■ Aim A ■
Answer these questions from the Lago de Tota travel post, one per line:
(i) How much does a ride in town on local transport cost?
(ii) What is the monthly minimum wage?
(iii) Where did the handful of tropical fruit come from?
■ Aim B ■
List every sum of money mentioned in the Lago de Tota travel post, along with what each one pays for.
■ Aim C ■
Reproduce the part of the Lago de Tota travel post that begins at "Given the low" and ends after "every peso counts.".

■ Document passage ■

========================

Lago de Tota

February 3rd, 2018

Lago de Tota – Playa Blanca

I wake up at dawn, well-rested, the stay in Sogamoso ironically a blessing, the drab town offering all the required services, but without too many distractions. The night is quiet on the street the hotel is located on, relatively bereft of traffic, the hotel almost bereft of guests other than myself.

Aquitania

Aquitania

A heavy fog blankets the town in the morning, which slowly burns off as the morning progresses. Some writing in my journal, followed by a handful of tropical fruit from the Fruitimax next door. The exceedingly friendly woman downstairs is of no help with respect to where I could get an inexpensive breakfast, but does give me some tips for taking local transport.

Lago de Tota

Lago de Tota

Given the low wages people earn, I am surprised that local transport is so expensive, ie. 1,500 pesos for a ride in town. Not that I don’t think the quality of public transportation in Colombia isn’t excellent. I have not waited long for a bus to anywhere, and other than having cramped legs in the cases that the seat pitch was too tight, the experience was almost always very good.

Aquitania

Aquitania

The minimum wage is COP $850,000 monthly, but then there is a transport allowance of some 88,000 pesos monthly, as well as a family allowance of some 26,000 per child. The transport allowance is great, but the child allowance seems very paltry. All the same, with such low wages, every peso counts.

========================

■ Record extracts ■
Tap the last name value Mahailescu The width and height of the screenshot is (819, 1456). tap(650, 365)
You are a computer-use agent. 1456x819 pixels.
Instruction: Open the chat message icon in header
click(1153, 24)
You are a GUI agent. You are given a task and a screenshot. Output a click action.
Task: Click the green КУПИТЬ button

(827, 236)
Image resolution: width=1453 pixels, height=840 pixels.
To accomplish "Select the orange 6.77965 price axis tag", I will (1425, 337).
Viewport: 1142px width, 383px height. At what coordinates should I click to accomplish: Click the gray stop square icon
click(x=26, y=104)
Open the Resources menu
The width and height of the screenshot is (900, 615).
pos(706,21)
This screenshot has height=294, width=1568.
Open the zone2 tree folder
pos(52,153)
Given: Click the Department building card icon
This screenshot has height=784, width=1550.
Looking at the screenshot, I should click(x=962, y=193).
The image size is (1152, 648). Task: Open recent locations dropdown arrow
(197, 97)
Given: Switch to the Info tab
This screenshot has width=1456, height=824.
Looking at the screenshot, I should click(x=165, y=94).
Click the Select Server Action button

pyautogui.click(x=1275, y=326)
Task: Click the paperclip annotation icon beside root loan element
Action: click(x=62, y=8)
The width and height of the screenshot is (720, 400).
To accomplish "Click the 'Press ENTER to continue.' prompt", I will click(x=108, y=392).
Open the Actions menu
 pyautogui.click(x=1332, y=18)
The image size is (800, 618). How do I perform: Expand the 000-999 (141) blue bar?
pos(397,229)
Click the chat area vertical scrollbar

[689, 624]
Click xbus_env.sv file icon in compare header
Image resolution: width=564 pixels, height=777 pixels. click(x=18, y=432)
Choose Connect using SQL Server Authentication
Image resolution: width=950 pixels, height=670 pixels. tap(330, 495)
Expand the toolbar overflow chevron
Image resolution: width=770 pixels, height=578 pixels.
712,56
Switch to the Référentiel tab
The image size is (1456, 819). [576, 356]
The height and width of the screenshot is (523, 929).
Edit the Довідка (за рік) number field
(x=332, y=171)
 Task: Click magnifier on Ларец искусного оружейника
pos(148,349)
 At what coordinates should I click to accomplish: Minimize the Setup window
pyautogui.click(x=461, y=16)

========================

■ Full answer A ■
(i) 1,500 pesos
(ii) COP $850,000
(iii) The Fruitimax next door

■ Full answer B ■
- 1,500 pesos: a ride in town on local transport
- COP $850,000: the monthly minimum wage
- 88,000 pesos: the monthly transport allowance
- 26,000: the family allowance per child

■ Full answer C ■
Given the low wages people earn, I am surprised that local transport is so expensive, ie. 1,500 pesos for a ride in town. Not that I don’t think the quality of public transportation in Colombia isn’t excellent. I have not waited long for a bus to anywhere, and other than having cramped legs in the cases that the seat pitch was too tight, the experience was almost always very good.

Aquitania

Aquitania

The minimum wage is COP $850,000 monthly, but then there is a transport allowance of some 88,000 pesos monthly, as well as a family allowance of some 26,000 per child. The transport allowance is great, but the child allowance seems very paltry. All the same, with such low wages, every peso counts.